Dataset records
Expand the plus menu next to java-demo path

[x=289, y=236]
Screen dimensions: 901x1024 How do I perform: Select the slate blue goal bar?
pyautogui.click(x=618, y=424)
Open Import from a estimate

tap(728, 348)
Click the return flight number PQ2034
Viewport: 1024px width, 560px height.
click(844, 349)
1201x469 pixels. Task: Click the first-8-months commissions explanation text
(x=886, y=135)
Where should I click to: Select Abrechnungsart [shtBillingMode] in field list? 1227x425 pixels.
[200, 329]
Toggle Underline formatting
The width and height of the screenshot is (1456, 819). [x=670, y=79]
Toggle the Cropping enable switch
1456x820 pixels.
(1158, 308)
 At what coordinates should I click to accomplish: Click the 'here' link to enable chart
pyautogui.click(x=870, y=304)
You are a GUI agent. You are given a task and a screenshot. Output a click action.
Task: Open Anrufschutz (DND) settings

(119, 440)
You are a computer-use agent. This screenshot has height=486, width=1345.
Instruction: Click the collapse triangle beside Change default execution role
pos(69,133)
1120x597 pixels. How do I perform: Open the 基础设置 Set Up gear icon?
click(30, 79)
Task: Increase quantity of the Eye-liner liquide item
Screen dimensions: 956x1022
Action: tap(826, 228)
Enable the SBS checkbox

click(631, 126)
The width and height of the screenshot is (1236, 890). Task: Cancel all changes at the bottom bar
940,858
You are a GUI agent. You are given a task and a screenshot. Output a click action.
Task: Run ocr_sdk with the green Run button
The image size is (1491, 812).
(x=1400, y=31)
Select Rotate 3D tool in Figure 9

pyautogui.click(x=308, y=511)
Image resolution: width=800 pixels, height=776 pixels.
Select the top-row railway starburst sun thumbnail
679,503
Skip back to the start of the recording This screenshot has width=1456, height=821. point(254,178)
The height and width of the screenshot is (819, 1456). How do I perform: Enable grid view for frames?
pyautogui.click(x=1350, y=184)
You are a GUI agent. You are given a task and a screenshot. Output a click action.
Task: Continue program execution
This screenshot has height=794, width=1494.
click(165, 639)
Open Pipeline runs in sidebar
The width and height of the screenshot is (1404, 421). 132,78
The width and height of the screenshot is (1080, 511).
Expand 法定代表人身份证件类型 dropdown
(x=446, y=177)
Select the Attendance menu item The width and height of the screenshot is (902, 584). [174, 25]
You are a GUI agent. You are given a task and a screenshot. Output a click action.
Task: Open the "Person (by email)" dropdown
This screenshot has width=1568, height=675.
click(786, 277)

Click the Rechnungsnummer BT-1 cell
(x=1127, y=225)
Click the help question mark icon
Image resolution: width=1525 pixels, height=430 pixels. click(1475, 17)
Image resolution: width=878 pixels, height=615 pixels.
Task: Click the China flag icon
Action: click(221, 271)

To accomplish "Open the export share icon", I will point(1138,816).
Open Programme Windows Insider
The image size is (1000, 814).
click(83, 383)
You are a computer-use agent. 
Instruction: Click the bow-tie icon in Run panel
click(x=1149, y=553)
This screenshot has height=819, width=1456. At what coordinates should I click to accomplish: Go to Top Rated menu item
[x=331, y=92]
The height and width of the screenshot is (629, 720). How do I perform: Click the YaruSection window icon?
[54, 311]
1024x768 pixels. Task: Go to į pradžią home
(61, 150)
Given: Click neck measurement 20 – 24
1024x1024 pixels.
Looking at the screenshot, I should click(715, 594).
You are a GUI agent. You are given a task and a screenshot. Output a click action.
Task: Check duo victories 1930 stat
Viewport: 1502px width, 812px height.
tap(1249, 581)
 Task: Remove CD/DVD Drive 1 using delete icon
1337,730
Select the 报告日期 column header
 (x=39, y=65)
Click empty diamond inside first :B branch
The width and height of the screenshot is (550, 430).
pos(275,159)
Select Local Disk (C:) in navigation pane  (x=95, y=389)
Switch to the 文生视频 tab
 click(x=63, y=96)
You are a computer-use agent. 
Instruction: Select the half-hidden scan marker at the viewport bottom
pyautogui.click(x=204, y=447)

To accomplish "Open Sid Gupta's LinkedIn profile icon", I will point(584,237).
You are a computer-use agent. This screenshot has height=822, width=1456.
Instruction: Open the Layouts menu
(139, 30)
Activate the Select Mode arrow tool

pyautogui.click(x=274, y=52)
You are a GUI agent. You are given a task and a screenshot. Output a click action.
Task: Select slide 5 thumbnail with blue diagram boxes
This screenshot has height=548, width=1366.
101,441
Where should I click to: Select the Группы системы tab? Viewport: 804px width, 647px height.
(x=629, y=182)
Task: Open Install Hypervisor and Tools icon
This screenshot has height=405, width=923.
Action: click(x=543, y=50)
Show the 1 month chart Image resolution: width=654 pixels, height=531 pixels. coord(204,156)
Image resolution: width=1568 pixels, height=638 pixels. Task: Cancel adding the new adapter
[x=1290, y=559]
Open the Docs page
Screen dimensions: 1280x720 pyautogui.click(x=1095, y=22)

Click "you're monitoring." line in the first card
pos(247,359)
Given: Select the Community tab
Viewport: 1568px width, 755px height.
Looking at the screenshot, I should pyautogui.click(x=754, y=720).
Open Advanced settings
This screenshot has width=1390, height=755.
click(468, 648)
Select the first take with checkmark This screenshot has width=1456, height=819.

■ Directions:
Could you copy out every one of the records above, line for line, without changing a single character?

■ Response:
Expand the plus menu next to java-demo path

[x=289, y=236]
Screen dimensions: 901x1024 How do I perform: Select the slate blue goal bar?
pyautogui.click(x=618, y=424)
Open Import from a estimate

tap(728, 348)
Click the return flight number PQ2034
Viewport: 1024px width, 560px height.
click(844, 349)
1201x469 pixels. Task: Click the first-8-months commissions explanation text
(x=886, y=135)
Where should I click to: Select Abrechnungsart [shtBillingMode] in field list? 1227x425 pixels.
[200, 329]
Toggle Underline formatting
The width and height of the screenshot is (1456, 819). [x=670, y=79]
Toggle the Cropping enable switch
1456x820 pixels.
(1158, 308)
 At what coordinates should I click to accomplish: Click the 'here' link to enable chart
pyautogui.click(x=870, y=304)
You are a GUI agent. You are given a task and a screenshot. Output a click action.
Task: Open Anrufschutz (DND) settings

(119, 440)
You are a computer-use agent. This screenshot has height=486, width=1345.
Instruction: Click the collapse triangle beside Change default execution role
pos(69,133)
1120x597 pixels. How do I perform: Open the 基础设置 Set Up gear icon?
click(30, 79)
Task: Increase quantity of the Eye-liner liquide item
Screen dimensions: 956x1022
Action: tap(826, 228)
Enable the SBS checkbox

click(631, 126)
The width and height of the screenshot is (1236, 890). Task: Cancel all changes at the bottom bar
940,858
You are a GUI agent. You are given a task and a screenshot. Output a click action.
Task: Run ocr_sdk with the green Run button
The image size is (1491, 812).
(x=1400, y=31)
Select Rotate 3D tool in Figure 9

pyautogui.click(x=308, y=511)
Image resolution: width=800 pixels, height=776 pixels.
Select the top-row railway starburst sun thumbnail
679,503
Skip back to the start of the recording This screenshot has width=1456, height=821. point(254,178)
The height and width of the screenshot is (819, 1456). How do I perform: Enable grid view for frames?
pyautogui.click(x=1350, y=184)
You are a GUI agent. You are given a task and a screenshot. Output a click action.
Task: Continue program execution
This screenshot has height=794, width=1494.
click(165, 639)
Open Pipeline runs in sidebar
The width and height of the screenshot is (1404, 421). 132,78
The width and height of the screenshot is (1080, 511).
Expand 法定代表人身份证件类型 dropdown
(x=446, y=177)
Select the Attendance menu item The width and height of the screenshot is (902, 584). [174, 25]
You are a GUI agent. You are given a task and a screenshot. Output a click action.
Task: Open the "Person (by email)" dropdown
This screenshot has width=1568, height=675.
click(786, 277)

Click the Rechnungsnummer BT-1 cell
(x=1127, y=225)
Click the help question mark icon
Image resolution: width=1525 pixels, height=430 pixels. click(1475, 17)
Image resolution: width=878 pixels, height=615 pixels.
Task: Click the China flag icon
Action: click(221, 271)

To accomplish "Open the export share icon", I will point(1138,816).
Open Programme Windows Insider
The image size is (1000, 814).
click(83, 383)
You are a computer-use agent. 
Instruction: Click the bow-tie icon in Run panel
click(x=1149, y=553)
This screenshot has height=819, width=1456. At what coordinates should I click to accomplish: Go to Top Rated menu item
[x=331, y=92]
The height and width of the screenshot is (629, 720). How do I perform: Click the YaruSection window icon?
[54, 311]
1024x768 pixels. Task: Go to į pradžią home
(61, 150)
Given: Click neck measurement 20 – 24
1024x1024 pixels.
Looking at the screenshot, I should click(715, 594).
You are a GUI agent. You are given a task and a screenshot. Output a click action.
Task: Check duo victories 1930 stat
Viewport: 1502px width, 812px height.
tap(1249, 581)
 Task: Remove CD/DVD Drive 1 using delete icon
1337,730
Select the 报告日期 column header
 (x=39, y=65)
Click empty diamond inside first :B branch
The width and height of the screenshot is (550, 430).
pos(275,159)
Select Local Disk (C:) in navigation pane  (x=95, y=389)
Switch to the 文生视频 tab
 click(x=63, y=96)
You are a computer-use agent. 
Instruction: Select the half-hidden scan marker at the viewport bottom
pyautogui.click(x=204, y=447)

To accomplish "Open Sid Gupta's LinkedIn profile icon", I will point(584,237).
You are a computer-use agent. This screenshot has height=822, width=1456.
Instruction: Open the Layouts menu
(139, 30)
Activate the Select Mode arrow tool

pyautogui.click(x=274, y=52)
You are a GUI agent. You are given a task and a screenshot. Output a click action.
Task: Select slide 5 thumbnail with blue diagram boxes
This screenshot has height=548, width=1366.
101,441
Where should I click to: Select the Группы системы tab? Viewport: 804px width, 647px height.
(x=629, y=182)
Task: Open Install Hypervisor and Tools icon
This screenshot has height=405, width=923.
Action: click(x=543, y=50)
Show the 1 month chart Image resolution: width=654 pixels, height=531 pixels. coord(204,156)
Image resolution: width=1568 pixels, height=638 pixels. Task: Cancel adding the new adapter
[x=1290, y=559]
Open the Docs page
Screen dimensions: 1280x720 pyautogui.click(x=1095, y=22)

Click "you're monitoring." line in the first card
pos(247,359)
Given: Select the Community tab
Viewport: 1568px width, 755px height.
Looking at the screenshot, I should pyautogui.click(x=754, y=720).
Open Advanced settings
This screenshot has width=1390, height=755.
click(468, 648)
Select the first take with checkmark This screenshot has width=1456, height=819.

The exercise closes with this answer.